Il s'est passé quoi en vingt-cinq ans ?
"Si le travail, c'est la santé, à quoi sert alors la médecine du travail ?" a ironisé le sénateur socialiste Yves Daudigny, citant Pierre Dac, pour introduire les 7es Rencontres de Santé & Travail. Lors d'une première table ronde, plusieurs membres de notre comité de rédaction ont dressé un bilan, depuis la création du magazine, de l'évolution des conditions de travail et de leur prise en charge. Il y a tout d'abord une meilleure visibilité de certains risques professionnels, comme l'a souligné Dominique Huez, médecin du travail. "Avant la circulaire de 1985, il était impensable de parler de cancers d'origine professionnelle.
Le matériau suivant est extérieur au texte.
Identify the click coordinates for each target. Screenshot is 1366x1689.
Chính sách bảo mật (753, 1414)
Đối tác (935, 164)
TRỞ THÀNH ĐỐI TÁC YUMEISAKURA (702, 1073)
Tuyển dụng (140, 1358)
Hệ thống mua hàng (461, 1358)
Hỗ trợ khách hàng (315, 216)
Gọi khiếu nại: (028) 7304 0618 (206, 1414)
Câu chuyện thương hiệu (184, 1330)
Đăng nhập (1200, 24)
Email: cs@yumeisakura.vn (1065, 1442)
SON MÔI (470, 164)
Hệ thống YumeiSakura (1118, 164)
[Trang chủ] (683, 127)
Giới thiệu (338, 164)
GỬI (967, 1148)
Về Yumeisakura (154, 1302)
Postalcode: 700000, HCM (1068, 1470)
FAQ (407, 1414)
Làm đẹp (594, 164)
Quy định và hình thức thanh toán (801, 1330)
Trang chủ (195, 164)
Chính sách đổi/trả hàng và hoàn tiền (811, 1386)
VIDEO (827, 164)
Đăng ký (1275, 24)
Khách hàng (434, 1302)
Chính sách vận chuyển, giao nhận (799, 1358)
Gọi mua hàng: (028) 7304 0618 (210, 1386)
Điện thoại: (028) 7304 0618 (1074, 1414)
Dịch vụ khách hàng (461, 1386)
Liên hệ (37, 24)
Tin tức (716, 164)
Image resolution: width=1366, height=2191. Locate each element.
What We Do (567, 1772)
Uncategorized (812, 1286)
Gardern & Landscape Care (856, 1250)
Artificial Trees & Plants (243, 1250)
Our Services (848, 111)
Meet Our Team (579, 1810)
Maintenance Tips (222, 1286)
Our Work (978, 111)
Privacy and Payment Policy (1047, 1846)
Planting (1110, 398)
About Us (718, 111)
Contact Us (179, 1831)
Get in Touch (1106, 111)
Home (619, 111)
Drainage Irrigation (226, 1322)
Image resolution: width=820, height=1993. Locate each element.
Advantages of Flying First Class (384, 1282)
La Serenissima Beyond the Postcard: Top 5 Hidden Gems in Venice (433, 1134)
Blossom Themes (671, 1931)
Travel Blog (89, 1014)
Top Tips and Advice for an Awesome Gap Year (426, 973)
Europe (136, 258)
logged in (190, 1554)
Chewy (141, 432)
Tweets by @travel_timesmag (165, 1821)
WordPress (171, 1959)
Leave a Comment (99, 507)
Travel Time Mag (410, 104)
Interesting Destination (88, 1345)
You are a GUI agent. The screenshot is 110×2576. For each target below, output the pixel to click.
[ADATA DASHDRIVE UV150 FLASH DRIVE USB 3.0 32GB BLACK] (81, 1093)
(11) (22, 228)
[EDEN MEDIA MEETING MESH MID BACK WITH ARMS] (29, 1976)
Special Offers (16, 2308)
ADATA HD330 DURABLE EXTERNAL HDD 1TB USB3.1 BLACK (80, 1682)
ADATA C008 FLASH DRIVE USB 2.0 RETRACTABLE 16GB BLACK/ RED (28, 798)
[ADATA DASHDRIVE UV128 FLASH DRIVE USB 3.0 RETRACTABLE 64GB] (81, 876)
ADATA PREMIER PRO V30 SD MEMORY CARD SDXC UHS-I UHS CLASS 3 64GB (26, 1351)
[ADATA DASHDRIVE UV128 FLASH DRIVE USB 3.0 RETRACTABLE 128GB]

De même, au milieu des années 2000, la souffrance au travail était un gros mot. On progresse !" Si les connaissances en santé au travail ont avancé, les atteintes à la santé, elles, reculent peu. Ainsi, pour Bernard Dugué, ergonome, les troubles musculo-squelettiques (TMS) représentent "10 millions de journées de travail perdues". Quant aux fameux risques psychosociaux (RPS), ils ne sont que la partie visible de l'iceberg des effets des nouvelles formes d'organisation du travail. "En situation de stress chronique, le corps mobilise son principal système de défense contre les agressions : l'inflammation, a précisé Philippe Davezies, chercheur en santé au travail. Or celle-ci est la force motrice de l'ensemble des pathologies chroniques associées au vieillissement
En regard, les dispositifs de reconnaissance et de réparation demeurent fragiles et pas vraiment à la hauteur des enjeux. Ainsi, le compte pénibilité, finalement mis en oeuvre après avoir fait débat depuis 2003, a été "bien amputé" récemment, suite à l'éviction de quatre facteurs de risque importants, a constaté Serge Volkoff, directeur de recherche au Centre d'études de l'emploi. "Vu l'absence de rétroactivité et, maintenant, de prise en compte des risques chimiques, il faudra tomber malade avant de partir en retraite", a-t-il déploré. L'éviction des risques chimiques du dispositif pénibilité passe mal. Et pas seulement pour la réparation. Gérard Lasfargues, professeur de médecine du travail, a rappelé que plus de 2 millions de salariés étaient exposés à des substances cancérogènes et a regretté la disparition de la traçabilité individuelle des expositions (voir article page 6 de ce numéro). Pourtant, la prévention est bien souvent rentable : "Selon l'Agence européenne pour la sécurité et la santé au travail, pour chaque euro investi dans la prévention, les retombées sont de 2,20 euros", a expliqué Laurence Théry, directrice du travail.